Posted on6th November 2024

(updated on 20th November 2024)

Four years after the pandemic that changed the world, we – the desk-based working population – are nowhere closer to figuring out how to organise our workforces to support both organisational needs and individual employee wellbeing. Companies have taken many and varied approaches to the challenge, with some offering fully remote and flexible options – in some cases doing away with an office space altogether – and others at the other end of the spectrum mandating a full, pre-Covid style return to office.

Both approaches have apparent benefits and drawbacks. The media tells us stories of employee groups taking their employers to court when faced with return to office mandates, or instituting ‘work to rule’ policies – creating a headache for HR teams everywhere and perhaps providing a cautionary tale for others considering the same course of action. But there is no doubt that companies with bigger brand power and higher salaries have the upper hand in this kind of power dynamic, and can probably mandate whatever they like, and people will come. But for the vast majority of businesses in the UK, who have less than 250 staff and minimal brand power, the challenge of pleasing leaders, teams and individuals is real.

It’s worth looking under the skin to try and understand the dynamics at play. Organisations are, after all, only groups of people, and where policies associated with ways of working are codified and enforced, they are reflections of the needs and wants of a particular cohort. The return to office mandates appear to come from leadership teams, citing a need for collaboration and connection to support culture development, innovation and learning. Yet do we have evidence of previously successful companies failing due to a switch to a flexible way of working? Maybe it is too early to say. There is no doubt that tried and tested leadership tactics – like walking the floor, role modelling organisational values, and building relationships – are much, much more difficult, if not impossible, when people are not physically co-located, and that directive leadership styles work less well with remote teams – could this also be driving the urge to get bums back on office seats?
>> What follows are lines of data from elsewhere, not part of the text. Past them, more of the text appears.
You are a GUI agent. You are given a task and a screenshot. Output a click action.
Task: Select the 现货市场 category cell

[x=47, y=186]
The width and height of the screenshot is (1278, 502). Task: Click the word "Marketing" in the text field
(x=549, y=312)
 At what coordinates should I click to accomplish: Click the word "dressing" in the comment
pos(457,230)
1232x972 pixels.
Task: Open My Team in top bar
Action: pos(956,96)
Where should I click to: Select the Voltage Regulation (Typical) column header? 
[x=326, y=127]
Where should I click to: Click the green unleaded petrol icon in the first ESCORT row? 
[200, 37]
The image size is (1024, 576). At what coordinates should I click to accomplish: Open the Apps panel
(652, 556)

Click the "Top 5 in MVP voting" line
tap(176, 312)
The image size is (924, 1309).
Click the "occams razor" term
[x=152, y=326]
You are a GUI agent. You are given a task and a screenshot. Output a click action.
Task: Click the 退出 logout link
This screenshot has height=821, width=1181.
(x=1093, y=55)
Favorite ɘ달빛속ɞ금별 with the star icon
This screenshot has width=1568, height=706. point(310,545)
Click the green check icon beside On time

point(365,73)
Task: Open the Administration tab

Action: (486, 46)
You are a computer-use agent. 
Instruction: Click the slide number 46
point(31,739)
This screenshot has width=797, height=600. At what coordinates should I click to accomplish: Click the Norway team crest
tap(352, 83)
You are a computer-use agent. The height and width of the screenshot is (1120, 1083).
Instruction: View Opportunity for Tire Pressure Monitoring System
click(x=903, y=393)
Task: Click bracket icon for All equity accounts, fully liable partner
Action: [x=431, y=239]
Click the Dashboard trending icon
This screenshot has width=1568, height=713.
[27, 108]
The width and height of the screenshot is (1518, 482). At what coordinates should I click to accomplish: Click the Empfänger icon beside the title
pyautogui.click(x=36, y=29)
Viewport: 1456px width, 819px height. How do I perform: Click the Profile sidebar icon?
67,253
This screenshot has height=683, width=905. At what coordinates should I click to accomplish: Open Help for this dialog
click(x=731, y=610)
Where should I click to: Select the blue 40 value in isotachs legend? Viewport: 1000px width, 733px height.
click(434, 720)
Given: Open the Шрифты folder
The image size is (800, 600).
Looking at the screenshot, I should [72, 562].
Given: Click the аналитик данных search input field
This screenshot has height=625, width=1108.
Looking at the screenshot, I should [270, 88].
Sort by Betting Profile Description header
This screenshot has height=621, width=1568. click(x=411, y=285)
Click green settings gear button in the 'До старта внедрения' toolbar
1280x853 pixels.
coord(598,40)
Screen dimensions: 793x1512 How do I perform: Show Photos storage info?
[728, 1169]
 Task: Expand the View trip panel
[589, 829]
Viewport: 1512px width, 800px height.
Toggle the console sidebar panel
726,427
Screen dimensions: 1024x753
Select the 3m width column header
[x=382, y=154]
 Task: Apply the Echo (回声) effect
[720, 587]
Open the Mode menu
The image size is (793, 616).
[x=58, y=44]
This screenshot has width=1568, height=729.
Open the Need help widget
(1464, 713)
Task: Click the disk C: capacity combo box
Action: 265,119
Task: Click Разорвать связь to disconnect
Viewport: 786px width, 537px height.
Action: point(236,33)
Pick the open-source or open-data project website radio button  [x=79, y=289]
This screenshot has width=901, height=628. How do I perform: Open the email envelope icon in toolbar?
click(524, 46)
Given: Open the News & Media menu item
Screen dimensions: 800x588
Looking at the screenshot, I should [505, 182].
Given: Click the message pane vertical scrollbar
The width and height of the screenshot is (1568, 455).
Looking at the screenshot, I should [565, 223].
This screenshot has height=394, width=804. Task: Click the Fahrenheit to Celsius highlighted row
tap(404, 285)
Since the Covid lockdowns, individual employees are feeling their power and, en masse, have gained confidence in asserting their rights to work in a more flexible manner of their choosing, pointing to the numerous wellbeing and financial benefits associated with working flexibly and remotely, and voting with their feet when not getting what they want. Businesses too are benefiting from throwing the recruitment net more widely, allowing them to bring in expertise hitherto unavailable due to distance, creating a conflict of interest at the top, and a potential route to inequitable treatment of different employee groups.

There is no easy or quick solution to this challenge. The workplace is a complex system, and as such the ‘probe-sense-respond’ approach is likely to work best in developing solutions, especially if leadership teams can ask difficult questions of themselves, be reflective and honest about their needs and drivers, and patient enough to gather useful data to underpin effective decision-making.

There is no silver bullet solution, because each organisation is as individual as the people inside it. But whatever your approach to there is methodology that can help.

  • Consult with individuals and give them a voice, not just via surveys, but also focus groups and informal conversations. Make sure they are representative of the whole workforce. Check in regularly. Don’t make promises to act – but make promises to listen.
  • Use data and evidence to support decision-making. Weigh the needs of the leadership teams with the needs of the employees, recognising different job roles and personality types. Be reflective and honest about drivers and motivations.
  • Set and implement policy with organisational justice in mind. Apply policy in a fair and equitable way – or be transparent about why you can’t.
  • Encourage managers to adopt a transformational leadership style, that seeks to motivate and inspire people to work autonomously towards common goals, rather than direct them to courses of action and procedures – this builds trust and a sense of agency, regardless of working location.
  • Whatever your policies and ways of working, monitor and evaluate the outcomes that are important to your business – whether they are performance, wellbeing, innovation, or value modelling. Over time a pattern will emerge that tells you if your policy is supportive of or detrimental to these outcomes.